Oligomerized amyloid-beta (A beta) peptide is thought to contribute to synaptic damage, resulting in dysfunctional neuronal networks in patients with Alzheimer's disease. It has been previously suggested that A beta may be detrimental to neuronal health, at least in part, by triggering oxidative/nitrosative stress. However, the mechanisms underlying this process remain to be elucidated. Here, using rat primary cerebrocortical cultures, we demonstrate that A beta(1-42) oligomers trigger a dramatic increase in intracellular nitric oxide (NO) concentration via a process mediated by activation of NMDA-type glutamate receptors (NMDARs). Considering that synaptic NMDARs and extrasynaptic NMDARs(eNMDARs) can have opposite effects on neuronal viability, we explored their respective roles in A beta-induced increases in NO levels. Surprisingly, after pharmacological isolation of eNMDARs, we discovered that eNMDARs are primarily responsible for the increase in neuronal NO triggered by A beta oligomers.
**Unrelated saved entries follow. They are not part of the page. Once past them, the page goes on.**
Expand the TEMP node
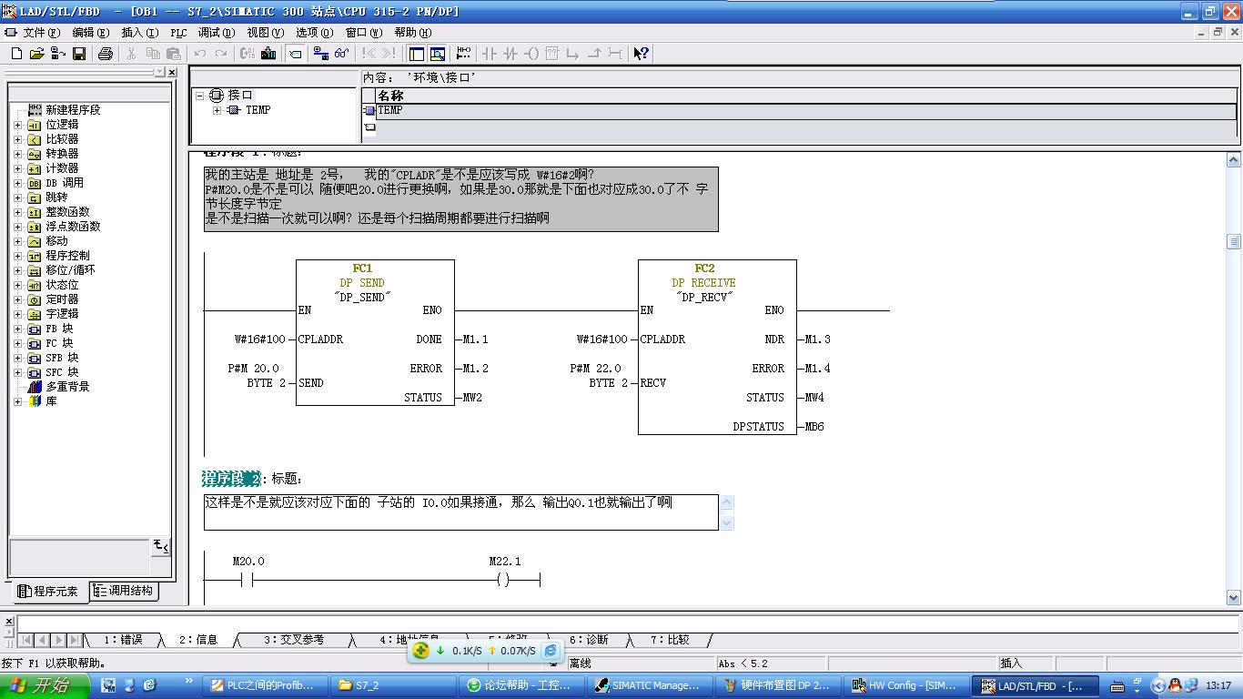The image size is (1243, 699). point(217,110)
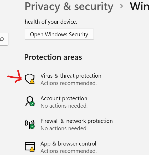Click the App & browser control window icon
159x155 pixels.
[x=30, y=147]
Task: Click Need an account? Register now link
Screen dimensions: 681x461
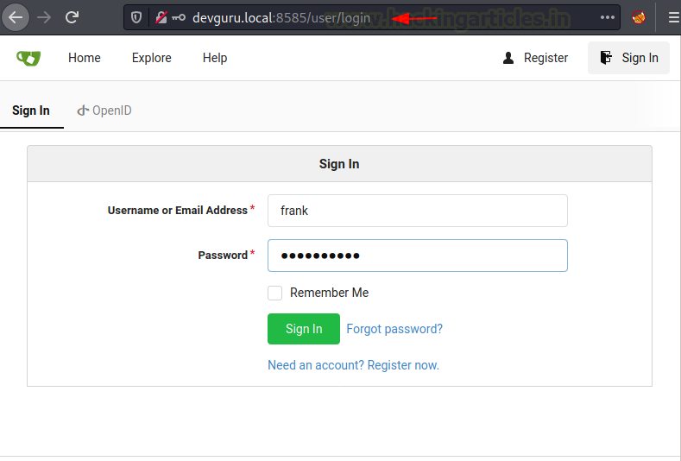Action: click(x=354, y=365)
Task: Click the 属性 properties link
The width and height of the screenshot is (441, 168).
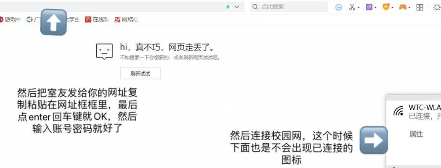Action: point(416,134)
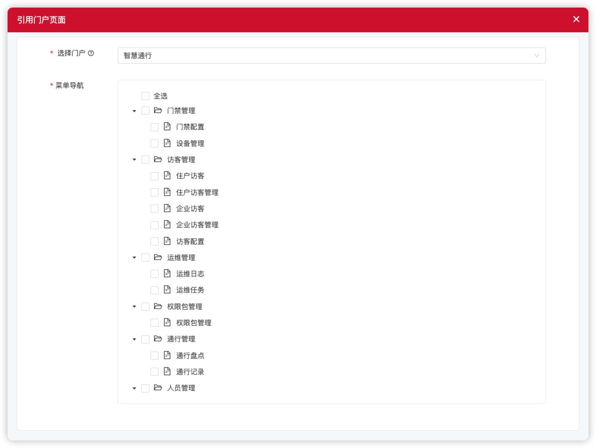Collapse the 通行管理 tree node
This screenshot has height=448, width=596.
134,339
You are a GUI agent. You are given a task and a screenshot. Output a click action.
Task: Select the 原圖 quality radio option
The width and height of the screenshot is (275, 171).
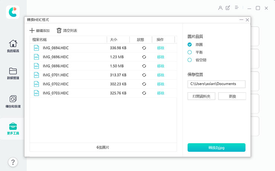tap(190, 45)
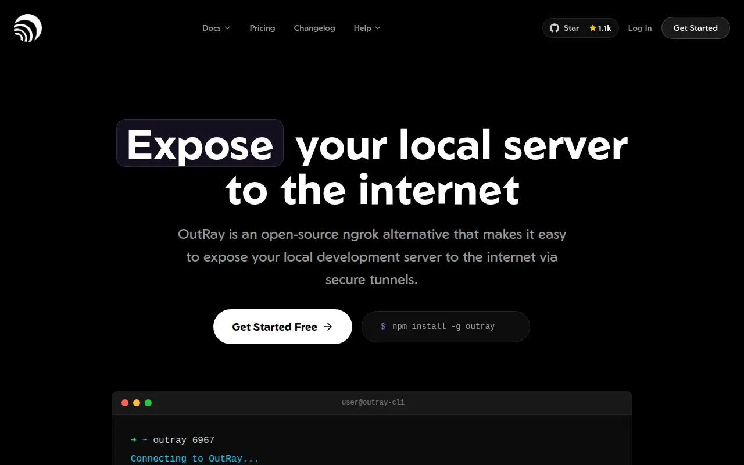Go to the Changelog page
The width and height of the screenshot is (744, 465).
click(314, 28)
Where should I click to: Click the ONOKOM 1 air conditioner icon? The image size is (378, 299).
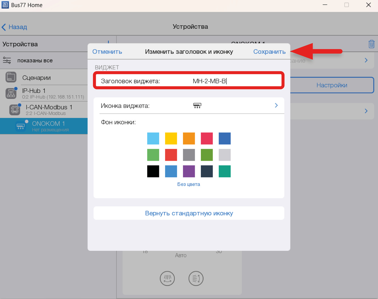click(x=20, y=126)
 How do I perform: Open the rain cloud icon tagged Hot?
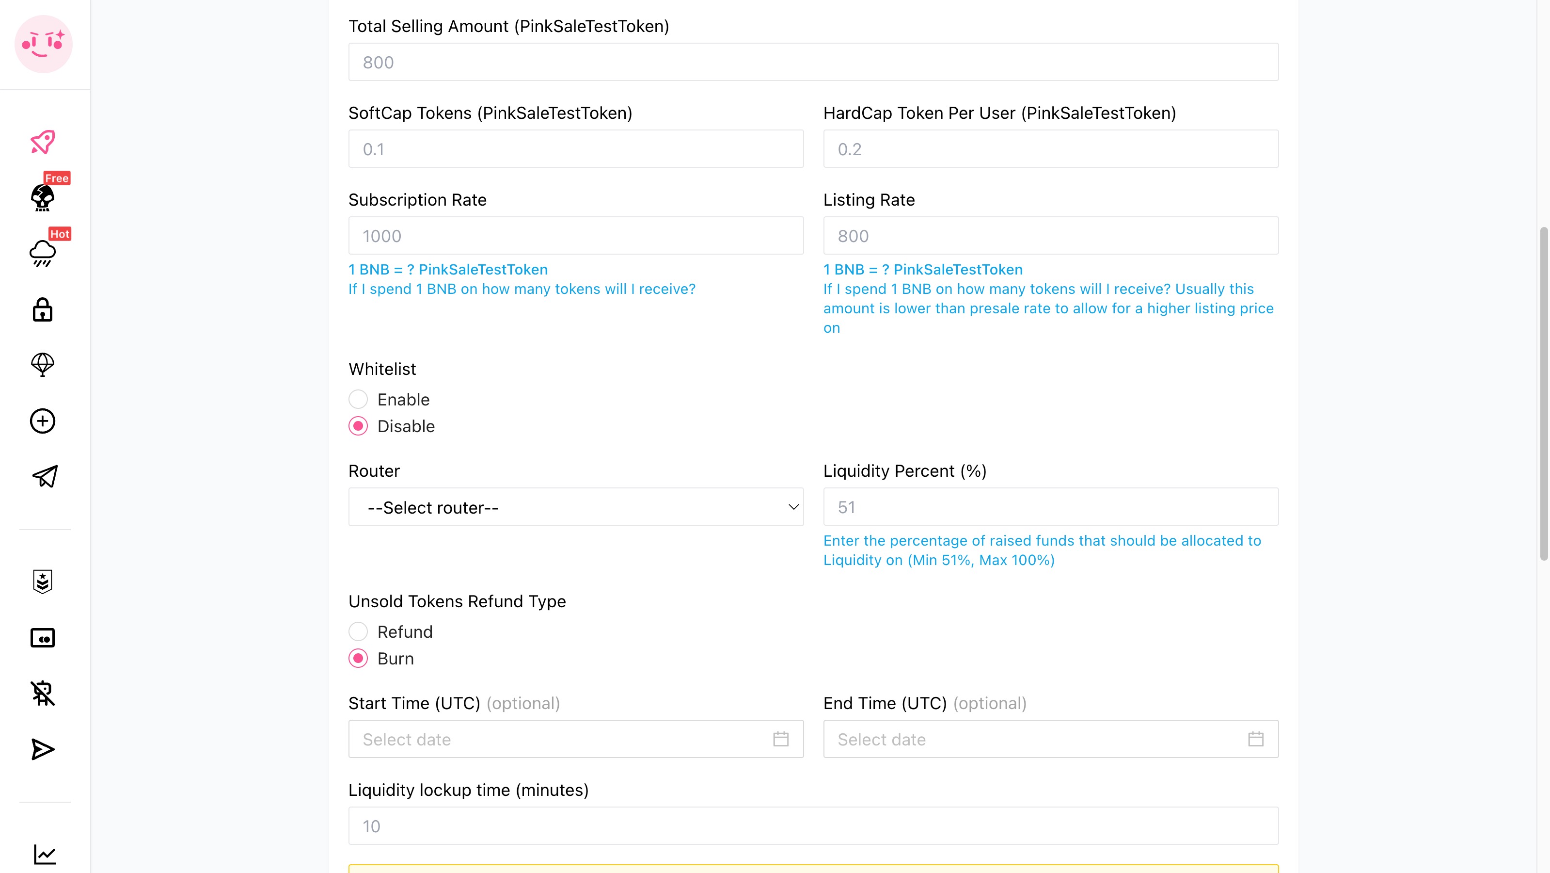[x=43, y=253]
Moreover, we found that the eNMDAR-mediated increase in NO can produce S-nitrosylation of Drp1 (dynamin-related protein 1) and Cdk5 (cyclin-dependent kinase 5), targets known to contribute to A beta-induced synaptic damage. These results suggest that pharmacological intervention specifically aimed at eNMDARs may decrease A beta-induced nitrosative stress and thus ameliorate neurotoxic damage to synapses.